What the task requires:
Print each record below word for word.

Dataset entries:

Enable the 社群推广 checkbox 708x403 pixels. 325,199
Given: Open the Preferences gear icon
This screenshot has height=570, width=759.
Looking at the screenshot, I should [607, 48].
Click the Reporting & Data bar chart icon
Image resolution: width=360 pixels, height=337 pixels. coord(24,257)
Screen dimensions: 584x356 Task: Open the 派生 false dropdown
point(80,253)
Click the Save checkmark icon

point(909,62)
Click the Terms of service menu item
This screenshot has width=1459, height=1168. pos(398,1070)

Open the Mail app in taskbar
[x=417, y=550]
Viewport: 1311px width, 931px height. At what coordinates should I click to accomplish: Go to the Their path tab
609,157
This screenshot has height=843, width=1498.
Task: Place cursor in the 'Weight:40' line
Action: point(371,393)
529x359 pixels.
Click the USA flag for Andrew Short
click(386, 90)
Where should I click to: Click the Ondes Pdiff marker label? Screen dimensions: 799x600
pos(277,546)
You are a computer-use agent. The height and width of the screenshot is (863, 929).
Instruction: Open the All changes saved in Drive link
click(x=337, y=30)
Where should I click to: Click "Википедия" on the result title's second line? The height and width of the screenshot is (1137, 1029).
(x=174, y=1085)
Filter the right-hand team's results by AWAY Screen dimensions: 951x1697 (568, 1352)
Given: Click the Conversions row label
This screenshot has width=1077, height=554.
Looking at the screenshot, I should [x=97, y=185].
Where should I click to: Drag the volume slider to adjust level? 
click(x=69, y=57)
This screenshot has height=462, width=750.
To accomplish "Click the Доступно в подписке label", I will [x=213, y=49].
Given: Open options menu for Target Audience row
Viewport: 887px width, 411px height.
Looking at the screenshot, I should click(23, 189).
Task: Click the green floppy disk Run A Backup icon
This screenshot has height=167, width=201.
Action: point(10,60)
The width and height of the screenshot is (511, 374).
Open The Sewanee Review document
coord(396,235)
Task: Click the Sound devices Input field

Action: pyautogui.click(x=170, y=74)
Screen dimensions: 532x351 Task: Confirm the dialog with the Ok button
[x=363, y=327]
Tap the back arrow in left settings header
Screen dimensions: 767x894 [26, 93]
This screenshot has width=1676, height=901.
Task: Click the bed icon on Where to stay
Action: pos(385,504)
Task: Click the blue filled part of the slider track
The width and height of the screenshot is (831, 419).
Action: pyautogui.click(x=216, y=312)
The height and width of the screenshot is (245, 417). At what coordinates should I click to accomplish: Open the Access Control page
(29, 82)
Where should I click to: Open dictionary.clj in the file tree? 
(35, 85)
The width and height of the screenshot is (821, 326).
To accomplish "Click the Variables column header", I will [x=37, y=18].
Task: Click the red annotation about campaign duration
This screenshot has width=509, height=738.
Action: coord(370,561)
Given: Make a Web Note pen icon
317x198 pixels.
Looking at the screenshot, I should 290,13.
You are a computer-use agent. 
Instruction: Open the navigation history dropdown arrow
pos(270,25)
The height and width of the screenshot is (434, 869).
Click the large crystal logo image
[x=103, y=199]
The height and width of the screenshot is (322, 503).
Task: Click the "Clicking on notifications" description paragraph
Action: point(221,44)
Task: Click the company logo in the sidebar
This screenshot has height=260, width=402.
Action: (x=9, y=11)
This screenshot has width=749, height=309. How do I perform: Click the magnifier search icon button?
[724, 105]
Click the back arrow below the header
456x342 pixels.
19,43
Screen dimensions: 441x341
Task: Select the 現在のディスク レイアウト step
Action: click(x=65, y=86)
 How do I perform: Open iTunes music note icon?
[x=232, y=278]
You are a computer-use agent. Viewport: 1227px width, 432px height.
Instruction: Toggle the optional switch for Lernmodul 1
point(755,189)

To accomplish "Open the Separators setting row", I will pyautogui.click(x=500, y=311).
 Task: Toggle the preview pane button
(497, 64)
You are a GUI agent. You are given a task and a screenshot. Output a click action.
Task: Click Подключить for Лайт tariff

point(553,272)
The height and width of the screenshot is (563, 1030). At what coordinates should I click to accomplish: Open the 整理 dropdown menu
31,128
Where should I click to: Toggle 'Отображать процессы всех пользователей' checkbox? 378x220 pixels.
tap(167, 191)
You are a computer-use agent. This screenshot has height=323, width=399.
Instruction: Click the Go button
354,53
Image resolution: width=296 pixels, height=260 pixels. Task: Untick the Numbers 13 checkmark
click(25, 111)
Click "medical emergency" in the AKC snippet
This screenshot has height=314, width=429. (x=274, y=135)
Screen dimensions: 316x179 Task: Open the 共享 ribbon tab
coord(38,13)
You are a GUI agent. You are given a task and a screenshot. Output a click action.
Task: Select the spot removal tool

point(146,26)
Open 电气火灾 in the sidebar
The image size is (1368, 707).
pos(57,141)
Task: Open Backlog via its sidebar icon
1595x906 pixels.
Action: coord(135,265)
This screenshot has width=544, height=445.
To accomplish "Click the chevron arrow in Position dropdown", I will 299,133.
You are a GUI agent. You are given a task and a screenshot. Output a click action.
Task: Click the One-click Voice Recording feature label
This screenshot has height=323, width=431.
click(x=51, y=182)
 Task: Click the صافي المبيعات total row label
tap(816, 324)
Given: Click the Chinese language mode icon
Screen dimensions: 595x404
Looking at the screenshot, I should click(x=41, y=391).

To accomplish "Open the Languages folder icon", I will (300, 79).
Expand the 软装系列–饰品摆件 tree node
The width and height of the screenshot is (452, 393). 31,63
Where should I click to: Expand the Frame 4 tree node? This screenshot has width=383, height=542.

Exercise solution:
Enable the 社群推广 checkbox 708x403 pixels. 325,199
Given: Open the Preferences gear icon
This screenshot has height=570, width=759.
Looking at the screenshot, I should [607, 48].
Click the Reporting & Data bar chart icon
Image resolution: width=360 pixels, height=337 pixels. coord(24,257)
Screen dimensions: 584x356 Task: Open the 派生 false dropdown
point(80,253)
Click the Save checkmark icon

point(909,62)
Click the Terms of service menu item
This screenshot has width=1459, height=1168. pos(398,1070)

Open the Mail app in taskbar
[x=417, y=550]
Viewport: 1311px width, 931px height. At what coordinates should I click to accomplish: Go to the Their path tab
609,157
This screenshot has height=843, width=1498.
Task: Place cursor in the 'Weight:40' line
Action: point(371,393)
529x359 pixels.
Click the USA flag for Andrew Short
click(386, 90)
Where should I click to: Click the Ondes Pdiff marker label? Screen dimensions: 799x600
pos(277,546)
You are a computer-use agent. The height and width of the screenshot is (863, 929).
Instruction: Open the All changes saved in Drive link
click(x=337, y=30)
Where should I click to: Click "Википедия" on the result title's second line? The height and width of the screenshot is (1137, 1029).
(x=174, y=1085)
Filter the right-hand team's results by AWAY Screen dimensions: 951x1697 (568, 1352)
Given: Click the Conversions row label
This screenshot has width=1077, height=554.
Looking at the screenshot, I should [x=97, y=185].
Where should I click to: Drag the volume slider to adjust level? 
click(x=69, y=57)
This screenshot has height=462, width=750.
To accomplish "Click the Доступно в подписке label", I will [x=213, y=49].
Given: Open options menu for Target Audience row
Viewport: 887px width, 411px height.
Looking at the screenshot, I should click(23, 189).
Task: Click the green floppy disk Run A Backup icon
This screenshot has height=167, width=201.
Action: point(10,60)
The width and height of the screenshot is (511, 374).
Open The Sewanee Review document
coord(396,235)
Task: Click the Sound devices Input field

Action: pyautogui.click(x=170, y=74)
Screen dimensions: 532x351 Task: Confirm the dialog with the Ok button
[x=363, y=327]
Tap the back arrow in left settings header
Screen dimensions: 767x894 [26, 93]
This screenshot has width=1676, height=901.
Task: Click the bed icon on Where to stay
Action: pos(385,504)
Task: Click the blue filled part of the slider track
The width and height of the screenshot is (831, 419).
Action: pyautogui.click(x=216, y=312)
The height and width of the screenshot is (245, 417). At what coordinates should I click to accomplish: Open the Access Control page
(29, 82)
Where should I click to: Open dictionary.clj in the file tree? 
(35, 85)
The width and height of the screenshot is (821, 326).
To accomplish "Click the Variables column header", I will [x=37, y=18].
Task: Click the red annotation about campaign duration
This screenshot has width=509, height=738.
Action: coord(370,561)
Given: Make a Web Note pen icon
317x198 pixels.
Looking at the screenshot, I should 290,13.
You are a computer-use agent. 
Instruction: Open the navigation history dropdown arrow
pos(270,25)
The height and width of the screenshot is (434, 869).
Click the large crystal logo image
[x=103, y=199]
The height and width of the screenshot is (322, 503).
Task: Click the "Clicking on notifications" description paragraph
Action: point(221,44)
Task: Click the company logo in the sidebar
This screenshot has height=260, width=402.
Action: (x=9, y=11)
This screenshot has width=749, height=309. How do I perform: Click the magnifier search icon button?
[724, 105]
Click the back arrow below the header
456x342 pixels.
19,43
Screen dimensions: 441x341
Task: Select the 現在のディスク レイアウト step
Action: click(x=65, y=86)
 How do I perform: Open iTunes music note icon?
[x=232, y=278]
You are a computer-use agent. Viewport: 1227px width, 432px height.
Instruction: Toggle the optional switch for Lernmodul 1
point(755,189)

To accomplish "Open the Separators setting row", I will pyautogui.click(x=500, y=311).
 Task: Toggle the preview pane button
(497, 64)
You are a GUI agent. You are given a task and a screenshot. Output a click action.
Task: Click Подключить for Лайт tariff

point(553,272)
The height and width of the screenshot is (563, 1030). At what coordinates should I click to accomplish: Open the 整理 dropdown menu
31,128
Where should I click to: Toggle 'Отображать процессы всех пользователей' checkbox? 378x220 pixels.
tap(167, 191)
You are a computer-use agent. This screenshot has height=323, width=399.
Instruction: Click the Go button
354,53
Image resolution: width=296 pixels, height=260 pixels. Task: Untick the Numbers 13 checkmark
click(25, 111)
Click "medical emergency" in the AKC snippet
This screenshot has height=314, width=429. (x=274, y=135)
Screen dimensions: 316x179 Task: Open the 共享 ribbon tab
coord(38,13)
You are a GUI agent. You are given a task and a screenshot. Output a click action.
Task: Select the spot removal tool

point(146,26)
Open 电气火灾 in the sidebar
The image size is (1368, 707).
pos(57,141)
Task: Open Backlog via its sidebar icon
1595x906 pixels.
Action: coord(135,265)
This screenshot has width=544, height=445.
To accomplish "Click the chevron arrow in Position dropdown", I will 299,133.
You are a GUI agent. You are given a task and a screenshot. Output a click action.
Task: Click the One-click Voice Recording feature label
This screenshot has height=323, width=431.
click(x=51, y=182)
 Task: Click the صافي المبيعات total row label
tap(816, 324)
Given: Click the Chinese language mode icon
Screen dimensions: 595x404
Looking at the screenshot, I should click(x=41, y=391).

To accomplish "Open the Languages folder icon", I will (300, 79).
Expand the 软装系列–饰品摆件 tree node
The width and height of the screenshot is (452, 393). 31,63
Where should I click to: Expand the Frame 4 tree node? This screenshot has width=383, height=542.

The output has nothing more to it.